CPCD has become an important part of many children’s lives throughout El Paso County. It has become an ideal program prior to entering kindergarten. While preschool is not a requirement before entering kindergarten, it is a very beneficial program in preparation for kindergarten and the rest of grade school. A child having this school setting experience in preschool prior to entering kindergarten can help with all areas of development as well as the transition from home to the school setting. Head Start especially can help with the social emotional aspect of school and development as well as assist in gaining the skills necessary to interact with peers, regulate their emotions and form friendships. According to Landau, “When they just jump straight from home environment to kindergarten, they are missing a big chunk of that social emotional development of making friends, how to interact with peers, how to share, trade, how to manage their feelings.”

To make the continuation of early education possible, CPCD has multiple partners within the community, ensuring that these families can get what they need to further take care and nurture the children in their care. Some of these partners are the school districts the children will transition to when they go into kindergarten at age five. These school districts include Harrison School District 2, Widefield School District 3, Fountain-Fort Carson School District 8, Colorado Springs School District 11, Academy School District 20 and Falcon School District 49. CPCD has early education partners as well.
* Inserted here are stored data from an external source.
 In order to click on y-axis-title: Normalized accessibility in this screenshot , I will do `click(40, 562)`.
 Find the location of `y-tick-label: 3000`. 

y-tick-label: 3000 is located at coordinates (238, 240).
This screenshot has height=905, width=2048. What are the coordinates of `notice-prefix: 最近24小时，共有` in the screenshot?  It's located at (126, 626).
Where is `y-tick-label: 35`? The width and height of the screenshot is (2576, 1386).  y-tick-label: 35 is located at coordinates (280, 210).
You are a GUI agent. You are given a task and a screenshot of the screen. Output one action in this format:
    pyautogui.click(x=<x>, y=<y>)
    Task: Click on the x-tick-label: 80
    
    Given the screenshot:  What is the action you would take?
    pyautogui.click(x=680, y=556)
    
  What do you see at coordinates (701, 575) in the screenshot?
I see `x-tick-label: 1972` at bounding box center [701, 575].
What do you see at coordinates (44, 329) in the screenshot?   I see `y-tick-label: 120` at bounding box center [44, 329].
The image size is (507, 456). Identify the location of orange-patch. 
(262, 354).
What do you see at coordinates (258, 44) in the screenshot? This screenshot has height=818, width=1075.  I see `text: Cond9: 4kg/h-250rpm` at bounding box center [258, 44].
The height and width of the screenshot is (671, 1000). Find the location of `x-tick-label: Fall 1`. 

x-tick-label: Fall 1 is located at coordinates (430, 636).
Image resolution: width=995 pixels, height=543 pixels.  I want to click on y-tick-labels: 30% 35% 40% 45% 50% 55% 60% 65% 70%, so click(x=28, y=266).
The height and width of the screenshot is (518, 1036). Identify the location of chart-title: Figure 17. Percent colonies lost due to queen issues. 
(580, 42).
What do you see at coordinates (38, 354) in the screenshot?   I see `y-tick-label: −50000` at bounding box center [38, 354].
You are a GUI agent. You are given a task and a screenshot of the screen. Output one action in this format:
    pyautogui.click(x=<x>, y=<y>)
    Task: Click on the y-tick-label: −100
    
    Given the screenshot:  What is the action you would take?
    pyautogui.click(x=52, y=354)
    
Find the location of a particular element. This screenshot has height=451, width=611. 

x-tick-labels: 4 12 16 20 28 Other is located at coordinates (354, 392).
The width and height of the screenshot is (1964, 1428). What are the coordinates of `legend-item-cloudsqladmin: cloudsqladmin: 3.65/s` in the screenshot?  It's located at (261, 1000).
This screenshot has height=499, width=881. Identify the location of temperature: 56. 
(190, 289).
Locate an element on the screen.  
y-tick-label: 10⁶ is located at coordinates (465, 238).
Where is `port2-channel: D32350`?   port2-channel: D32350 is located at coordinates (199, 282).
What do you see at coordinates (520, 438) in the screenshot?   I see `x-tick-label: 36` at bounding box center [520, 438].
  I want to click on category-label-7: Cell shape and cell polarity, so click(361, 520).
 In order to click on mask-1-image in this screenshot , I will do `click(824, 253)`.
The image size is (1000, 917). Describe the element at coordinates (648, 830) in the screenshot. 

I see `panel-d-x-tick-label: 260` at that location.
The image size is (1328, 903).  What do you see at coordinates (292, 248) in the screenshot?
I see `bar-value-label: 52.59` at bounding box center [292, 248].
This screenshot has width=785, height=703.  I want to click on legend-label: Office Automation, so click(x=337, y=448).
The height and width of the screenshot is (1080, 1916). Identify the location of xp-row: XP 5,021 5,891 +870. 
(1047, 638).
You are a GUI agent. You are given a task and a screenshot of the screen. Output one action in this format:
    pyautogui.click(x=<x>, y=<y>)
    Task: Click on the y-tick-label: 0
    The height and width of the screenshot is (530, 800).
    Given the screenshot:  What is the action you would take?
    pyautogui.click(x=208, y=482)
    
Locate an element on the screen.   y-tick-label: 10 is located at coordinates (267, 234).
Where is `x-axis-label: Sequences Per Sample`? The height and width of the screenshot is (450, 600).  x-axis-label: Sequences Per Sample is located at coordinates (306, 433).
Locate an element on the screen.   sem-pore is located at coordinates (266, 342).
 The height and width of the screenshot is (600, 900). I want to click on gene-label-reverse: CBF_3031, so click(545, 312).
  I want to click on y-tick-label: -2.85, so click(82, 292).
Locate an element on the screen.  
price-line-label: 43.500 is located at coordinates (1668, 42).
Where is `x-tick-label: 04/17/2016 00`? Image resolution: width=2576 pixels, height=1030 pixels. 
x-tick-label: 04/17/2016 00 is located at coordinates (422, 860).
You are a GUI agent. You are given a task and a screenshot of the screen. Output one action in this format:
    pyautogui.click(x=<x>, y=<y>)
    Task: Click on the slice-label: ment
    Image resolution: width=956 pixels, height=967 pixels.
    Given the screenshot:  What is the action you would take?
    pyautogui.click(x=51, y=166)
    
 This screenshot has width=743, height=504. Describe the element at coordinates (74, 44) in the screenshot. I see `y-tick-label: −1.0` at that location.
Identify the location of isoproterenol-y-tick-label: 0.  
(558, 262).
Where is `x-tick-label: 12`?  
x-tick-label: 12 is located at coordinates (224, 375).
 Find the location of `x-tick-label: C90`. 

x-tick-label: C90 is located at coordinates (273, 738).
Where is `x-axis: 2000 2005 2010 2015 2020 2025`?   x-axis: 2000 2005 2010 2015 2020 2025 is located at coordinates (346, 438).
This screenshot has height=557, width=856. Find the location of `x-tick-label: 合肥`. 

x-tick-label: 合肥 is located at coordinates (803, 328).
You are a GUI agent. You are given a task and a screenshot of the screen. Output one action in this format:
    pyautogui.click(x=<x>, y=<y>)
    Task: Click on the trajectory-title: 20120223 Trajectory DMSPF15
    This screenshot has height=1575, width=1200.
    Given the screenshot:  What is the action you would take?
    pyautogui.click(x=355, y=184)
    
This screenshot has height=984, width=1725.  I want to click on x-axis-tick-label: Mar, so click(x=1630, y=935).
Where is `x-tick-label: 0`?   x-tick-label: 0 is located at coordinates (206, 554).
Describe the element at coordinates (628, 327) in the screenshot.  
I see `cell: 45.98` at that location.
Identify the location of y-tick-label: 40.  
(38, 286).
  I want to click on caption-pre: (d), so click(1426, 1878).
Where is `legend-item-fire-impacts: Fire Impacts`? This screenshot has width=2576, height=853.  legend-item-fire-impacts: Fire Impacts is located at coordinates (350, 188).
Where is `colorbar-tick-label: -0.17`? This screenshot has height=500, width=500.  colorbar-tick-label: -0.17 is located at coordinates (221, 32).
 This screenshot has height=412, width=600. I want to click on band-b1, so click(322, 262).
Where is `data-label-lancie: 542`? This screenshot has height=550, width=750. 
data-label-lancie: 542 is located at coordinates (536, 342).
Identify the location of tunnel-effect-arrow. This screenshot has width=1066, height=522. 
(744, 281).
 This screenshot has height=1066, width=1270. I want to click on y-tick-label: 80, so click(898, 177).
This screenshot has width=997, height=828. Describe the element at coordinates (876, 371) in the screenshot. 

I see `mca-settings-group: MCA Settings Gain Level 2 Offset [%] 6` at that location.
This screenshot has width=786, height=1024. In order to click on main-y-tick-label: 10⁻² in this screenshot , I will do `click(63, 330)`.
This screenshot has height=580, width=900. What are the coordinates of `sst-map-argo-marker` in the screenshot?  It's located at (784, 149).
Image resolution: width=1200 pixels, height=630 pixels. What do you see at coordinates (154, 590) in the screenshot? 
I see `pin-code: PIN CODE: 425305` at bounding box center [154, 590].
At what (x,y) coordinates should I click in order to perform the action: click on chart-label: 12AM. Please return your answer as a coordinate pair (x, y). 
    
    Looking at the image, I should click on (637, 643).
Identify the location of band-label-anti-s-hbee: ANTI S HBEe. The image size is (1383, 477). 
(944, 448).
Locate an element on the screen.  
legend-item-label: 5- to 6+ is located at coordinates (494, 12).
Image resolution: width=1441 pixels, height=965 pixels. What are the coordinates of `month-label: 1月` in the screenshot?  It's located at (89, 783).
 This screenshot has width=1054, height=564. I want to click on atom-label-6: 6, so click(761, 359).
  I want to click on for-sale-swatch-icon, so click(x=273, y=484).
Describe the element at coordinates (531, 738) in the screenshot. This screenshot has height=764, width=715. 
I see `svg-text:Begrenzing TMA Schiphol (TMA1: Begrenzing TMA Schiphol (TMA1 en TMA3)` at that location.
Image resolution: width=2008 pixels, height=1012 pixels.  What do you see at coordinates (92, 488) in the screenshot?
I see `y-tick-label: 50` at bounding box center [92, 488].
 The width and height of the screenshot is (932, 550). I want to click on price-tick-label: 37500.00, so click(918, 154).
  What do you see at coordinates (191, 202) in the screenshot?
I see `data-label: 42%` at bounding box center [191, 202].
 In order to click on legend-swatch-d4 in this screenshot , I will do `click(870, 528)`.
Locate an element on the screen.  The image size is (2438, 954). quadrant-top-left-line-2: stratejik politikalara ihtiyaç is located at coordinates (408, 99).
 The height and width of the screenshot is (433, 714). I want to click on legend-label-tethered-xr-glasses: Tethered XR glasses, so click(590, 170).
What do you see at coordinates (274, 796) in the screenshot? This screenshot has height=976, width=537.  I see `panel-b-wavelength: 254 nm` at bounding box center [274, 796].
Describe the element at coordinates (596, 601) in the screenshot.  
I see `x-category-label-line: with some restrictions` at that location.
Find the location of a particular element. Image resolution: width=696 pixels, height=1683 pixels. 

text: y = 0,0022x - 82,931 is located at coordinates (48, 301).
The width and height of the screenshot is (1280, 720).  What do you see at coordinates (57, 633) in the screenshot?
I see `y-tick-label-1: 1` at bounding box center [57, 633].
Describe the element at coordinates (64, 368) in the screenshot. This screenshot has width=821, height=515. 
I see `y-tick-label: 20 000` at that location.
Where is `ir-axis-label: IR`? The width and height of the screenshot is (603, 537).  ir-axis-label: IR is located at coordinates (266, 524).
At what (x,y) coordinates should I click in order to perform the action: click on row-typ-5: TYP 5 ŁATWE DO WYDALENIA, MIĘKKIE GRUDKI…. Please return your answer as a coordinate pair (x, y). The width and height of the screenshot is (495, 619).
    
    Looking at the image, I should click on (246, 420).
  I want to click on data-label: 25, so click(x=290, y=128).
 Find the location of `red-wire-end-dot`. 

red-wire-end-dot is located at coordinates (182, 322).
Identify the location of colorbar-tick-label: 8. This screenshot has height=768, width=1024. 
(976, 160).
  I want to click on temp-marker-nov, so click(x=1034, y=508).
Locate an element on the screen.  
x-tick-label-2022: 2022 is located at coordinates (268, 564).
These partners include Early Connections Learning Centers, Little Tykes, The Resource Exchange, D11 Adult and Family Education Center, and the U.S. Army Garrison on Fort Carson.

Some of the comprehensive services offered to families through CPCD include partnerships with many organizations and businesses throughout El Paso County. These organizations and businesses include the Army Community Services, AspenPointe, Catholic Charities, Centro de la Familia, Colorado Springs Conservatory, Discover Goodwill, El Paso County Department of Human Services, Kids in Need of Dentistry, Partners in Housing, Peak Vista Community Health Centers, Pikes Peak Community College, Pikes Peak Workforce Center, TESSA and University of Colorado at Colorado Springs. CPCD’s systems building partners allow for more services to be available for children and families in need. These partners include Alliance for Kids, Joint Initiatives for Youth and Families, Family Support Center for Autism and Peak Military Care Network.

“The best thing about CPCD is the children and families we serve. Watching them learn and grow, it makes it all worth it.” The staff at CPCD work incredibly hard to make sure they have a safe, nurturing and fun environment for children and families to learn, grow, and prepare for the future.